After an entire offseason, a full training camp and a complete preseason schedule, Vesely has done little thus far to justify his selection at No. 6. Conversely, Beal was the real deal right away, being named to the all-Summer League team and averaging 13.5 points through the Wizards‘ first six exhibitions. He tailed off in the final two games — scoring a total of nine points, including a doughnut Friday night against the Spurs — but ups and downs are to be expected.
Beal has done a terrific job of staying off the emotional roller coaster. He’s remarkably even-keeled for a 19-year-old, cool and calm, composed and confident. He learned a hard lesson in the preseason finale, when he was 0-for-6 from the floor in 19 minutes, one of the few times he’s been frustrated on the court.
He’s in good company, however, because the veteran San Antonio team has rattled more than a few oldheads. Beal’s play early in preseason is a better gauge of where he’s headed, mindful that he’s yet to play with franchise cornerstone John Wall in Washington’s backcourt of the future. The NBA’s 30 general managers predicted a favorable forecast for Beal in their annual survey, placing him second (behind Davis) as “rookie who will be the best player in five years.”
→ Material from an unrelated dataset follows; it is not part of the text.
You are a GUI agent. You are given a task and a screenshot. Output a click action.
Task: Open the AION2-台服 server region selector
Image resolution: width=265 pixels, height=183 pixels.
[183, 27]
We’re waiting for Wall to take a major step in his third season, which is delayed for several weeks because of a right knee injury. In the meantime, Beal represents a nice new toy to play with. And he’s not as one-dimensional as presumed when some folks tabbed him the next Ray Allen.
Beal’s stroke is sweet, no doubt, but he attacks the basket much more than expected, which led Webster to liken him to Dwyane Wade.
Since new seasons are for dreaming, fans can imagine Beal morphing into Ray Wade or Dwyane Allen. They can fantasize about Beal developing into a superstar right before their eyes. They can project the Wizards, finally, becoming a relevant team, fueled by the point guard and shooting guard like Detroit’s “Bad Boys” were powered by Isiah Thomas and Joe Dumars.